Efforts to construct a new library, however, have been stalled because the Lombard Park District has refused to give permission for the building to be more than one story on land that used to be part of neighboring Lilacia Park.
But that could change when library board President Jason Brandt and other library representatives meet Monday with park district officials to review a revised design for the building that doesn't require the library to obtain park land or air rights.
"We're left at this point looking at options that don't violate any air rights," Brandt said Thursday. "If we can't come to any agreement with the park board on any exceptions, then we have to look at what we can do within our air rights."

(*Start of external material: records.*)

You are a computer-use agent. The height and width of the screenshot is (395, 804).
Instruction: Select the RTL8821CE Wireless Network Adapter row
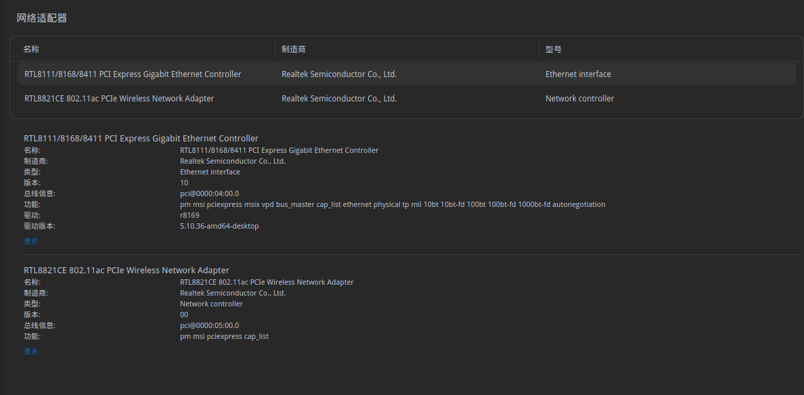point(119,99)
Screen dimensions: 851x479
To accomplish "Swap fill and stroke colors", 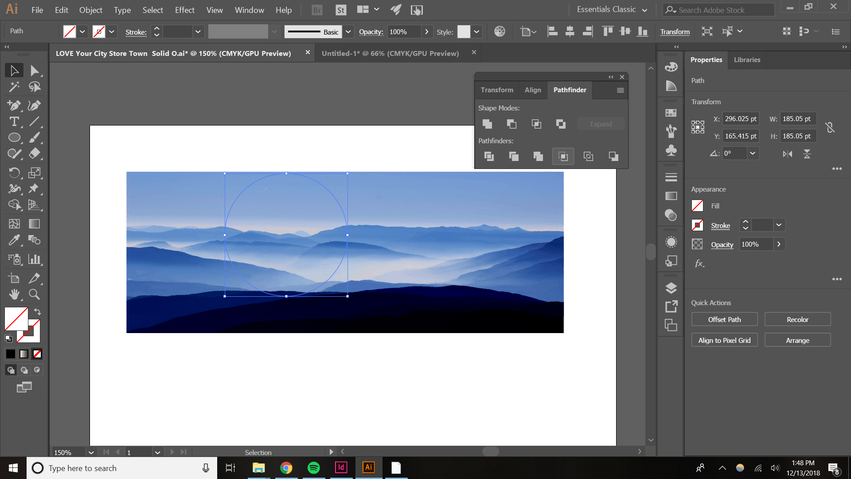I will point(38,312).
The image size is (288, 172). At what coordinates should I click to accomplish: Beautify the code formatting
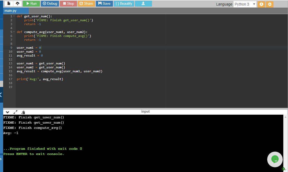(x=124, y=3)
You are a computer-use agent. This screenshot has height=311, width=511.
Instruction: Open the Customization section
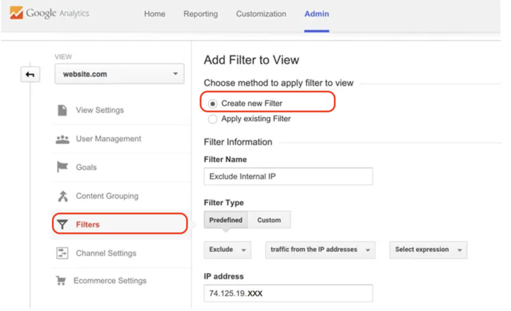pyautogui.click(x=260, y=14)
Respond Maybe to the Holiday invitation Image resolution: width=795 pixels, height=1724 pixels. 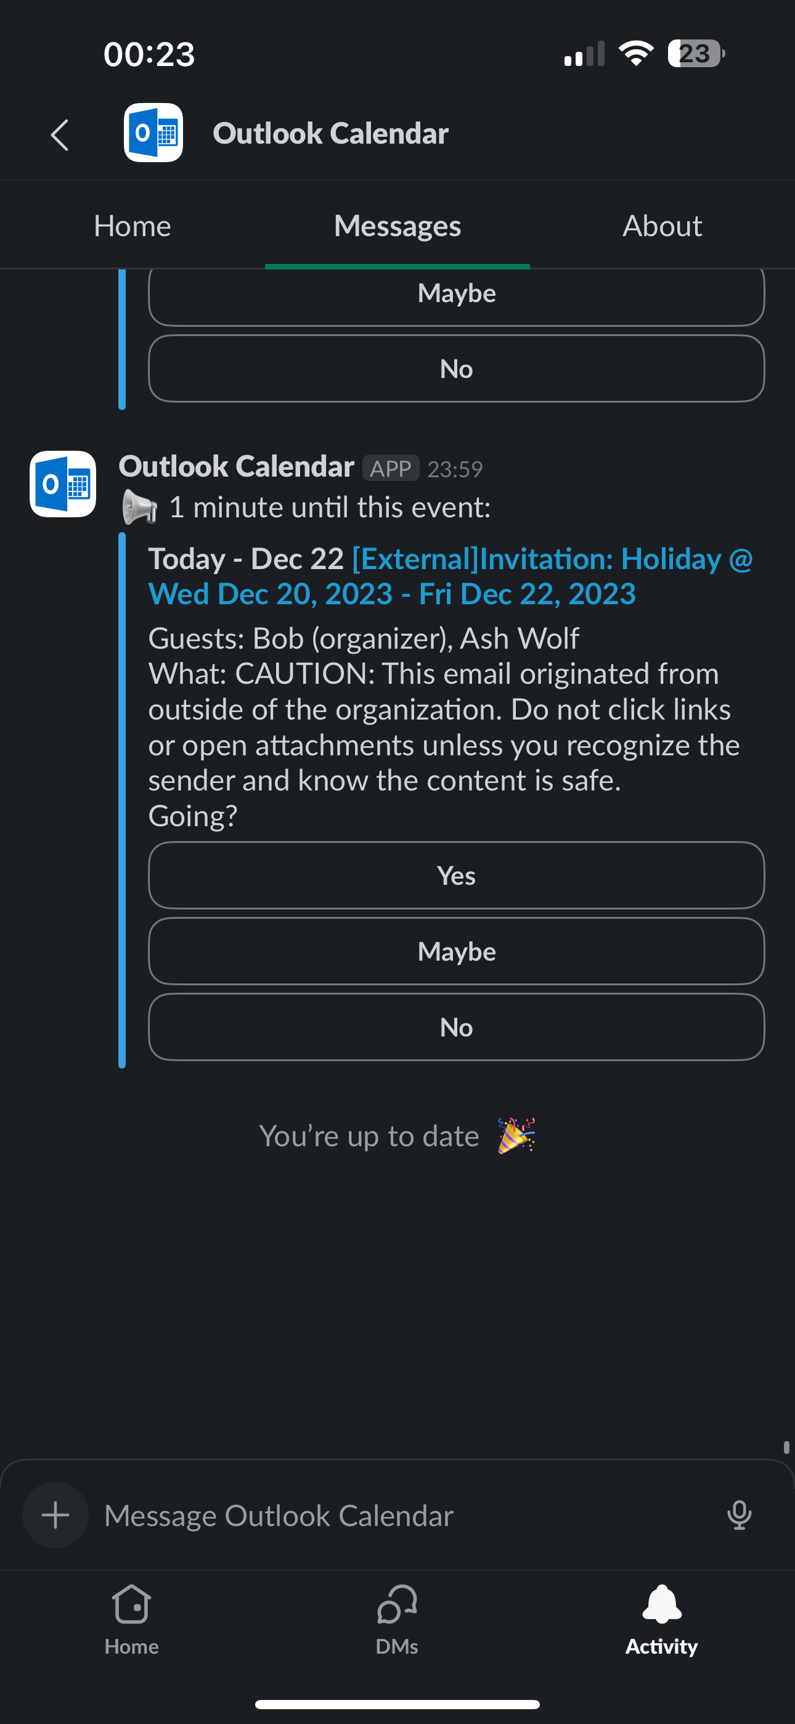(456, 951)
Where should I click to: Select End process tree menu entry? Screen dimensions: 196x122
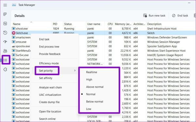[49, 47]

The reason previous library plans needed air rights from the park district dates to the 1970s, when the library acquired part of Lilacia Park so it could expand its first floor.
As part of that deal, the roof of the library addition was made into a plaza that overlooks the park. But while the library owns the plaza, the park district owns the air space above it.
The park district gave the library land on several occasions with the understanding that nothing would be built beyond a certain height at those locations. The park district says it has air rights to the north, east and west of the library.
Park district officials have argued that a taller building on former park land could take away from the beauty of Lilacia Park, which is the site of Lombard's annual Lilac Time.
Paul Friedrichs, the park district's executive director, said it would be "great" if library officials are able to build without violating the park district's air rights.
"If they had a plan to build a library within their property, they could put the shovel in the ground tomorrow as far as the park district is concerned," Friedrichs said Thursday. "All we've told them is don't encroach into the park."
Brandt said the library tried to reach an agreement with the park district months before the fall election. It also did a study that found the proposed library wouldn't shade plants in the park.
Still, a deal wasn't finalized before the election.
Brandt said library officials moved ahead with the ballot question because of the poor condition and space needs of the existing library. They anticipated the library and park boards could work together after the election "to ensure the building plans addressed all concerns," he said.
"The park district has stated that it would like to continue the partnership with the library and that it continues to be open to considering plans for a new library building at the current location," Brandt said. "The library board has accepted that offering in good faith, as has always been the case, and looks forward to a building plan that both parties can accept."